Friday, August 24, 2007

Homecoming


Ottawa-Thursday August 23, 11:30 pm.

We wanted to introduce baby Jasmine to as many family members as we could as we travelled home to Canada. So we decided to fly through Vancouver, with a three hour lay-over, so she could meet her grand-parents on the Thompson side of the family and my brother Matthew.

We landed half an hour early. It took us no time at all to clear immigration, baby Jasmine was travelling on a Chinese passport, and needed a Canadian visa to come to Canada.

Once that was done, we had to check our luggage in at Air Canada.

My cell phone rang, it was my Mother.

"Where are you?" she asked. I described we were behind the glass at arrivals, and that if she moved up to our section of the glass I could show her the baby.

I pushed the stroller up to the window. My Mother was still on the phone, talking and walking, and then she saw Jasmine.

And we both started to cry.

"I love you Mum," I told her in the opening between the glass panels.
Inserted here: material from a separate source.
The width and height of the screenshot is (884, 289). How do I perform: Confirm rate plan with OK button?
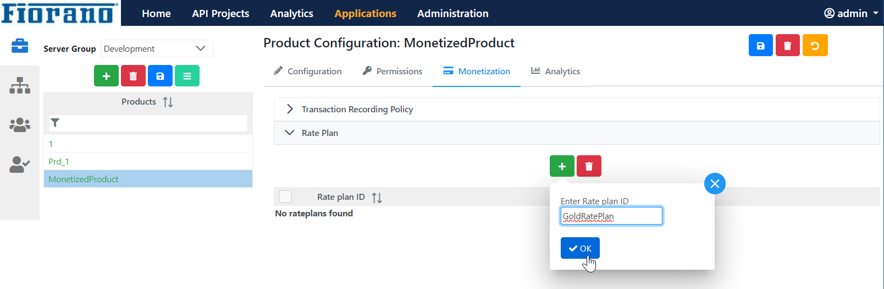[x=580, y=248]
"She beautiful." my Mother said.

We finally got our bags through, got through the exit, and found my side of the family.

"This is the best day of my life," my Mother said. After five years of anguish, and grief, and hope, here was baby Jasmine.

We all sat down for lunch, it was delicious. Then Louis, Pierre, Jasmine, and I boarded the plane to Ottawa.

This time it was only a five hour flight. We were veterans.

We arrived right on time, 11:30 in the evening, to a big crowd at the Ottawa International Airport. There were pink and white helium balloons, Pierre's Mum was there, his aunts, cousins from Montreal, one of his student's and his family.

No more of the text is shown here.